The Dynamic World of CFDs On Forex Trading
The Forex Market is the most liquid market in the world, there are a large number of buyers and sellers looking to make a trade at any given time. The high volume of currency trades each day translates to billions of dollars every minute, which makes the price movements of some currencies volatile. Forex trading involves selling one currency to buy another, that’s why it’s possible to profit despite how the market moves.
Why trade CFDs On Forex with us
Active forex traders seek the momentum that comes from being able to pinpoint opportunities and get ideas from currency markets around the world. You can access global forex charting packages and currency trading maps all from one integrated platform.
What is currency trading and why do traders love it?
Currencies are always traded in pairs. The first currency in the pair is called the base currency and the second the quote currency.

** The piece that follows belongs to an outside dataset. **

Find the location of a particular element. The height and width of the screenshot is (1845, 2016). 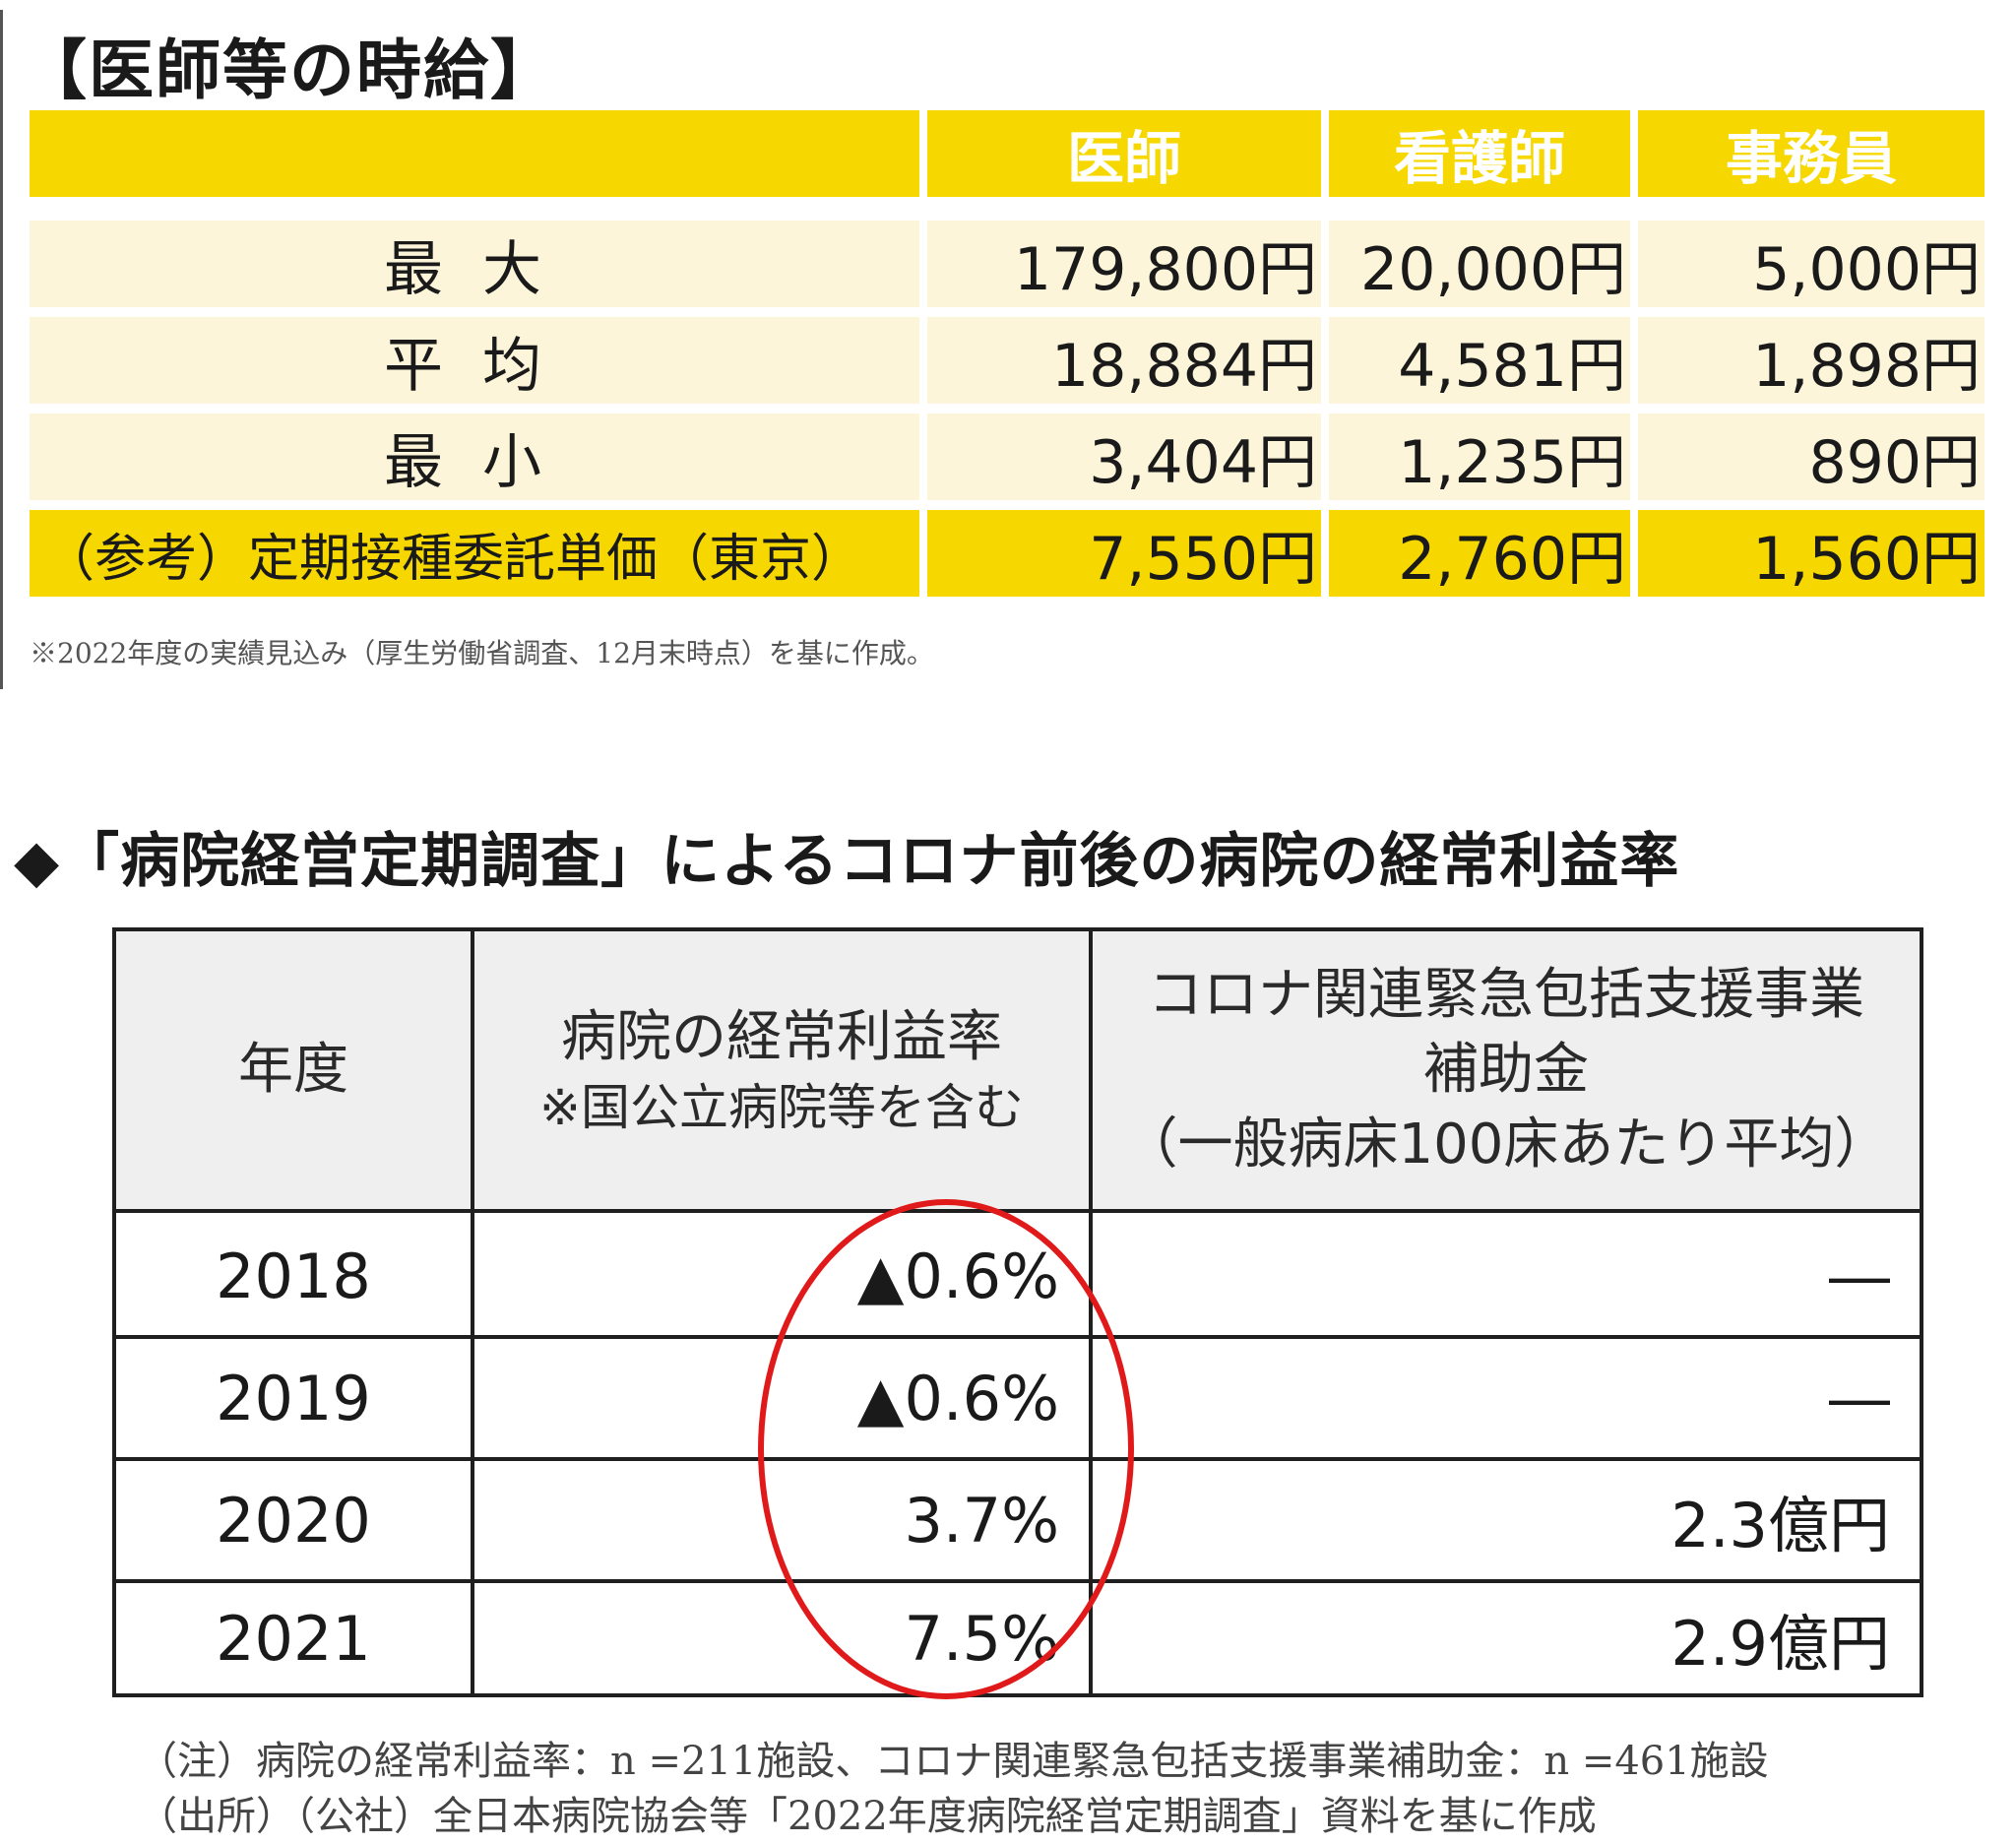

wage-header-clerk: 事務員 is located at coordinates (1811, 154).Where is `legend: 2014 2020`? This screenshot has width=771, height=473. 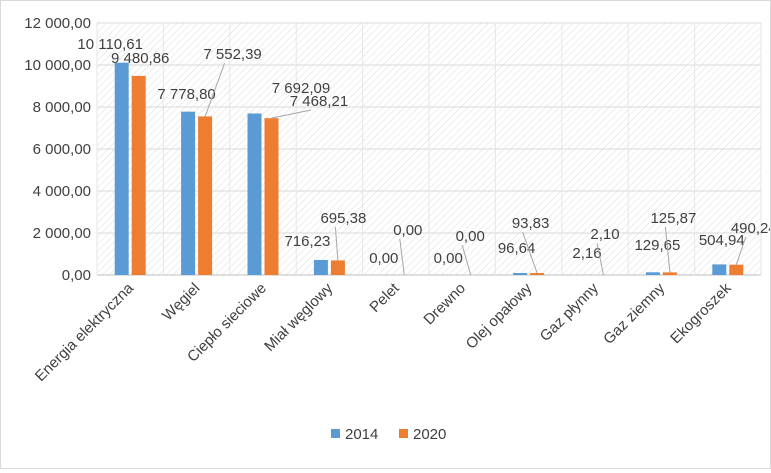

Forex traders buy one currency in the pair and sell the other at the same time, depending on how they think their values will change in relation to each other.

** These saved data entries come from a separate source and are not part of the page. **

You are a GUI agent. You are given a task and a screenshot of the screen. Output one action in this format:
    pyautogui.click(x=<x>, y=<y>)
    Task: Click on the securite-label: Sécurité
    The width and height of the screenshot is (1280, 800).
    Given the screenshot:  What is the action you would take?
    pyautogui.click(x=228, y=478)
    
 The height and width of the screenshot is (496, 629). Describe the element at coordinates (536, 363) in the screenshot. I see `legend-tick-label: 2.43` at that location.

Currency values can be affected by a number of factors that impact the strength of a nation’s economy, including inflation, interest rates and political stability to name a few. Typically, forex traders see the greatest volatility before and after key economic or political events as they speculate how this could affect the markets.
Currency pairs are split into three categories. Major currency pairs are the most traded pairs in the forex industry. They usually include the US dollar as one half of the pair, like the EUR/USD and the USD/JPY. Other commonly traded major pairs include EUR/JPY.